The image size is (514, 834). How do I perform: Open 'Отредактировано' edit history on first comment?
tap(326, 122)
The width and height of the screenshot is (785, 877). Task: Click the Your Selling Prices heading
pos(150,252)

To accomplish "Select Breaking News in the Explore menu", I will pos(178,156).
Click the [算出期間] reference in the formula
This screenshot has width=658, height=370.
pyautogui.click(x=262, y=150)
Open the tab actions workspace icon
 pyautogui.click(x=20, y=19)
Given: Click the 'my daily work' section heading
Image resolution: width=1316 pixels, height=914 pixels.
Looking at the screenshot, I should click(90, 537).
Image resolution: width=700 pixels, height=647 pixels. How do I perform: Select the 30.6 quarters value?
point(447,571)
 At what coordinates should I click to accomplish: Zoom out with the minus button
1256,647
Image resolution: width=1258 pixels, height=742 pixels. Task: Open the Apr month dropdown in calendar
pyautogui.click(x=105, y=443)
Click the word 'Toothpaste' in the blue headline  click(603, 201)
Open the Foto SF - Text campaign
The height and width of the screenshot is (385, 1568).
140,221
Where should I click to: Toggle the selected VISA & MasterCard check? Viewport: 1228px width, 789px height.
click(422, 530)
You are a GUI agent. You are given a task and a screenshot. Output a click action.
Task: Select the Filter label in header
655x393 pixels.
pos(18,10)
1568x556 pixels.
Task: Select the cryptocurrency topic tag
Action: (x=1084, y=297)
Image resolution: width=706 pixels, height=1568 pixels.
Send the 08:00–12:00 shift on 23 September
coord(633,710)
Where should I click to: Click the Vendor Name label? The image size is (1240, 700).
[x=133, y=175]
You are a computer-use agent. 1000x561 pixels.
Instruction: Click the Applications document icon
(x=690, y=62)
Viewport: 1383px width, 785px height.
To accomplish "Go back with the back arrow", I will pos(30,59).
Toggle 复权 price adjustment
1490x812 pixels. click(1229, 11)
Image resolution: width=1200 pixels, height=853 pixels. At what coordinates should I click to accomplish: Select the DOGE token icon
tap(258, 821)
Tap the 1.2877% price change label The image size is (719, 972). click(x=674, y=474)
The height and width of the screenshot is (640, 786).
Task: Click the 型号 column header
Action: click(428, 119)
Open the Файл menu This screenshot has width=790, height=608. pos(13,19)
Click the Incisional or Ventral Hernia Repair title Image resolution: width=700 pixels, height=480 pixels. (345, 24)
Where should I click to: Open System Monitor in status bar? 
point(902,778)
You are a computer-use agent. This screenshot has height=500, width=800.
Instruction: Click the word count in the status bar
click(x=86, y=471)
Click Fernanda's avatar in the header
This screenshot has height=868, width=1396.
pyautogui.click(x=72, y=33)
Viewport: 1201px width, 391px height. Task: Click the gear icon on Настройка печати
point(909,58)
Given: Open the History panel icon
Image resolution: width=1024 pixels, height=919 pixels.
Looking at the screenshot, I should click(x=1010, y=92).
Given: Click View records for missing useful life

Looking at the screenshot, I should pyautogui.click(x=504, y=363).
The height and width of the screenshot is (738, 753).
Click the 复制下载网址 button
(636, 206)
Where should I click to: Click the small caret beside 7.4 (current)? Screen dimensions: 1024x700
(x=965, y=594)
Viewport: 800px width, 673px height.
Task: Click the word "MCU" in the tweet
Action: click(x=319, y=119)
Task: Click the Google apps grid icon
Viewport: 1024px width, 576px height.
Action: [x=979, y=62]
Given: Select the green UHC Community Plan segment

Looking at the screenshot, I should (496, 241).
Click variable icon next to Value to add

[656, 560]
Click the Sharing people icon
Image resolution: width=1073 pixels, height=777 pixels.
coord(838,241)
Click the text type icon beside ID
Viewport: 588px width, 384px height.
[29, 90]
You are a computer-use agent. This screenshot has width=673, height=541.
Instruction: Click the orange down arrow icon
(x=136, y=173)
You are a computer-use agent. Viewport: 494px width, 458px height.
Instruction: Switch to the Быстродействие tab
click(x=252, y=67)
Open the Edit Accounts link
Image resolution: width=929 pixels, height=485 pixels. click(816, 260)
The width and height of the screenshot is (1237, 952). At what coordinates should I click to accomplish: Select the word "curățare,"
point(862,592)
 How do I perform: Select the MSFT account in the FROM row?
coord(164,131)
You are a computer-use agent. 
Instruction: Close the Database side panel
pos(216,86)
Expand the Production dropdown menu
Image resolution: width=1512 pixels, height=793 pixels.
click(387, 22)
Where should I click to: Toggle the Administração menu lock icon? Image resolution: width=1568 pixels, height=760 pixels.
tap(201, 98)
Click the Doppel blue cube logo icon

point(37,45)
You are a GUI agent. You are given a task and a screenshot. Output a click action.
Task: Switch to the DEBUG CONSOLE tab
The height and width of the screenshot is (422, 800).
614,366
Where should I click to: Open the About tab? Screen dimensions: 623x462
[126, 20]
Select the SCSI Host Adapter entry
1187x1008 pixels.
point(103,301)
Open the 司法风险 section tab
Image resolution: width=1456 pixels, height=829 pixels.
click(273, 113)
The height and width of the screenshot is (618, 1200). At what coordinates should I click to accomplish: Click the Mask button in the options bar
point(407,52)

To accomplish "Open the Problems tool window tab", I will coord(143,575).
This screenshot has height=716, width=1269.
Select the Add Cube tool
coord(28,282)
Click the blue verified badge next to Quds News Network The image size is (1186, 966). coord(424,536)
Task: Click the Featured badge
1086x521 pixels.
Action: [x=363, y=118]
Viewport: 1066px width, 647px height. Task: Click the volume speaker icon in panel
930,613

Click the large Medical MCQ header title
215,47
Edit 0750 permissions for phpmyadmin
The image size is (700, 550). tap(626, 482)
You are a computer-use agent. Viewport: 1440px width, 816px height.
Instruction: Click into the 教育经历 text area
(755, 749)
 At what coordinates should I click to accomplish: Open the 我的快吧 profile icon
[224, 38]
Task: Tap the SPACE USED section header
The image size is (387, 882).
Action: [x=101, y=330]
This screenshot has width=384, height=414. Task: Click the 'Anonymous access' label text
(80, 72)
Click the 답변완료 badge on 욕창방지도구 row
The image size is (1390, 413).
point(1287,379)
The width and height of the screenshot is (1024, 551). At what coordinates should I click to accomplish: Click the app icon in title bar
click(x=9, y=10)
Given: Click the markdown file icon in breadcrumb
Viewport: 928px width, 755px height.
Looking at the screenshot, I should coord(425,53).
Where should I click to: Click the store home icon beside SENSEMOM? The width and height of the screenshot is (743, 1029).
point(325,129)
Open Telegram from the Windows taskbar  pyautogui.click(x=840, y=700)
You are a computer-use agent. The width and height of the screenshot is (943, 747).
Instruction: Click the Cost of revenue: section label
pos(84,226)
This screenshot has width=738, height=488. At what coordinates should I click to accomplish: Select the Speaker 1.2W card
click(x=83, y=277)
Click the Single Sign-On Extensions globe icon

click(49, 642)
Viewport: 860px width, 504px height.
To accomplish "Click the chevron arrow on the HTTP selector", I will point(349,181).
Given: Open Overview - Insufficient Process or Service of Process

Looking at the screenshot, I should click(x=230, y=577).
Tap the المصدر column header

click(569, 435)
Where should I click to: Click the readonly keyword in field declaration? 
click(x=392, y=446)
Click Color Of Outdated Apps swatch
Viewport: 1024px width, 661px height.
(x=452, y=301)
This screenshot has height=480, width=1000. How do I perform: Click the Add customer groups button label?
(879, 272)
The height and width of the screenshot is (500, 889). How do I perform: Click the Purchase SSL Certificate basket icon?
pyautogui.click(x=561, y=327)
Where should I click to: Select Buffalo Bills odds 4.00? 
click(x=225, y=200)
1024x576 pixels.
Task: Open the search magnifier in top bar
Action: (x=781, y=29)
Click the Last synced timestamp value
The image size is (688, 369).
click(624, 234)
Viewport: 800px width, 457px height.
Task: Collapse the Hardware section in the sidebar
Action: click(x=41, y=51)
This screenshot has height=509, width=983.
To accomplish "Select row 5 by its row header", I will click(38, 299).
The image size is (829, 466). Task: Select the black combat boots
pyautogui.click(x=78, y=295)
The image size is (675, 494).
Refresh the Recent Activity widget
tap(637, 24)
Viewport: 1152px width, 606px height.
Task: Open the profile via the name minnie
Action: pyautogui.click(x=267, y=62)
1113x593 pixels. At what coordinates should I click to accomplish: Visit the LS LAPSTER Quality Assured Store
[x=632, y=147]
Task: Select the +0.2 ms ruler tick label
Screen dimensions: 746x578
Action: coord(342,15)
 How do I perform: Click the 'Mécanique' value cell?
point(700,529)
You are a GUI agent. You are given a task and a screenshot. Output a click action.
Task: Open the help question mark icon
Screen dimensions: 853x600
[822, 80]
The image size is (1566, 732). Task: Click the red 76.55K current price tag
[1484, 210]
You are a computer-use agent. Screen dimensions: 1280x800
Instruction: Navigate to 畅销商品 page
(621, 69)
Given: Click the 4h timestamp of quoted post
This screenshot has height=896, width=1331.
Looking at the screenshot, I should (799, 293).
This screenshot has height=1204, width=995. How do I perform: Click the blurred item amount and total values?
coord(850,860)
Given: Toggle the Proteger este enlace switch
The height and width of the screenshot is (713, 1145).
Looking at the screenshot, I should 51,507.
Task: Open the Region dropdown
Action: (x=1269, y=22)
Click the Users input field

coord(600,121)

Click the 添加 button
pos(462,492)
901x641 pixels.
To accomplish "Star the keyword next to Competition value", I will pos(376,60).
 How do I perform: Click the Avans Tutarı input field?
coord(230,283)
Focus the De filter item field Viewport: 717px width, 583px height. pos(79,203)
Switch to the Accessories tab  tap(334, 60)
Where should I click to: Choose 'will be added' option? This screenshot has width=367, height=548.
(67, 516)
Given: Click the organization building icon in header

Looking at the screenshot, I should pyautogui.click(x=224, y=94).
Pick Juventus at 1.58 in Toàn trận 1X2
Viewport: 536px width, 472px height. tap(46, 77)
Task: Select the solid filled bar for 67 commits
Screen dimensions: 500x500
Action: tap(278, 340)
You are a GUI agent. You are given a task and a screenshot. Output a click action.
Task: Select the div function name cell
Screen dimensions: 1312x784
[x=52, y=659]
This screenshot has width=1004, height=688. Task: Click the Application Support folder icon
★ ★ ★ ★ ★
(Prompt) Go through the material and copy every line in which the word "badge" occurs.

(Your response)
Click the blue verified badge next to Quds News Network The image size is (1186, 966). coord(424,536)
Task: Click the Featured badge
Click the 답변완료 badge on 욕창방지도구 row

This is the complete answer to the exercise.